The rating agency changed its outlook in June for toll roads to negative from stable, citing the slumping economy beginning in 2008 and its downward push on traffic going through tolling facilities.

However, median ratings for the toll roads “remains A1, with ratings ranging from a high of Aa2 to a low of B3,” last week’s report said.

Positive factors are lower gasoline prices compared with a high of more than $4 per gallon in mid-2008, and a small amount of traffic growth on some toll roads such as those operated by the Pennsylvania Turnpike, Bay Area Toll Authority, and Central Texas Regional Mobility Authority.

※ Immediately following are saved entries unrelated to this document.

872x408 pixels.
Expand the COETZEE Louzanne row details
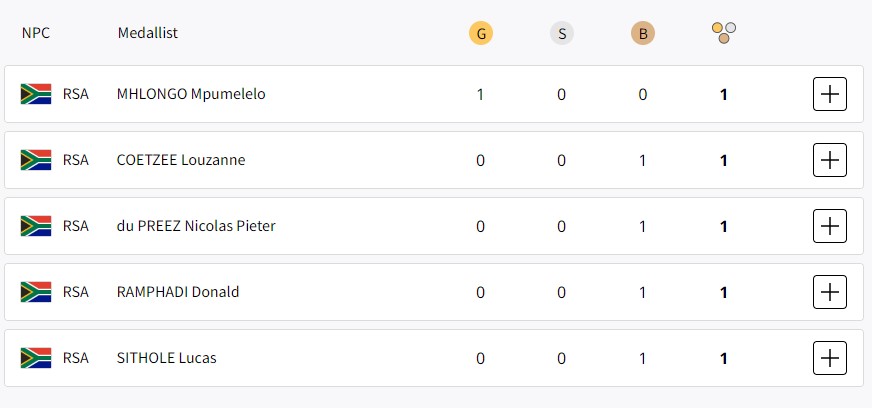pyautogui.click(x=830, y=160)
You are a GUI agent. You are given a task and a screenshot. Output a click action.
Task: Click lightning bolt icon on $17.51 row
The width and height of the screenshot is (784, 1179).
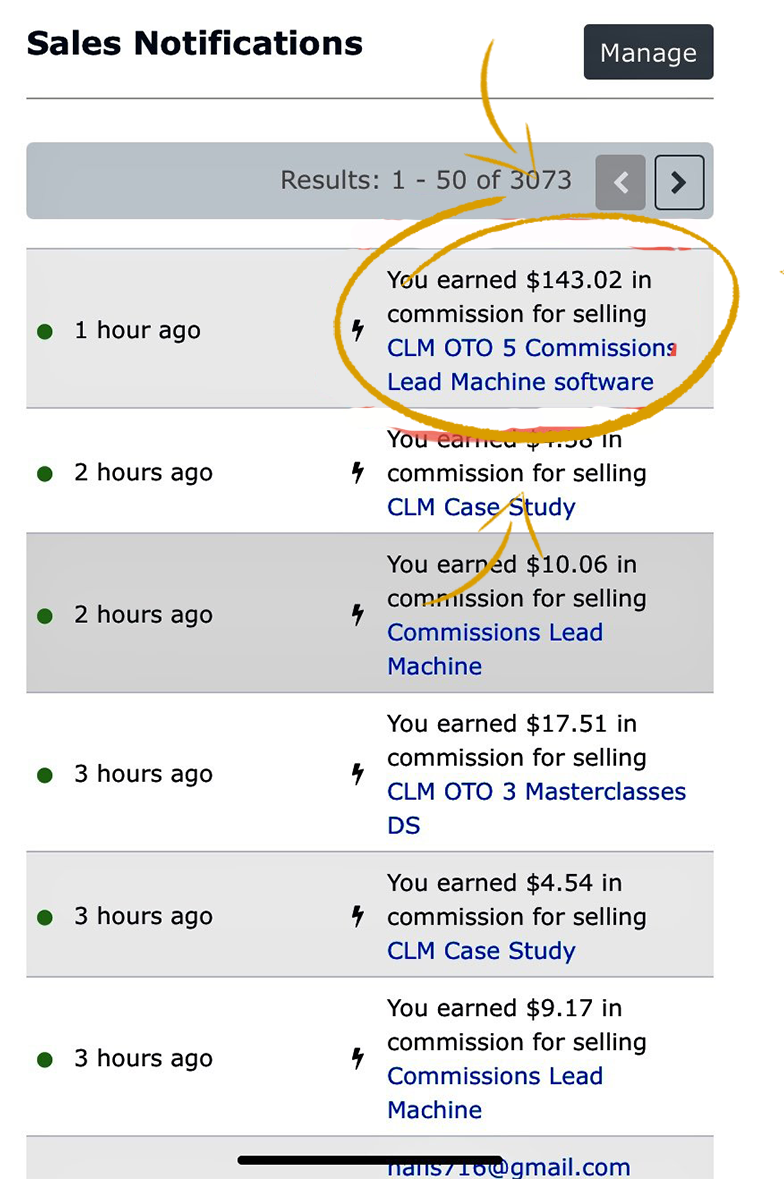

Toll road muni bond issuers also restructured auction-rate and variable-rate debt in 2008, causing higher debt-service costs. Those cost increases, combined with continued bond issuance to pay for capital needs, “has eroded debt service coverage margins and internal liquidity for many toll roads,” the report said.

Moody’s had an optimistic long-term prediction, saying that traffic and revenue growth will eventually catch up with the additional debt issued to pay for construction and maintenance of ­infrastructure.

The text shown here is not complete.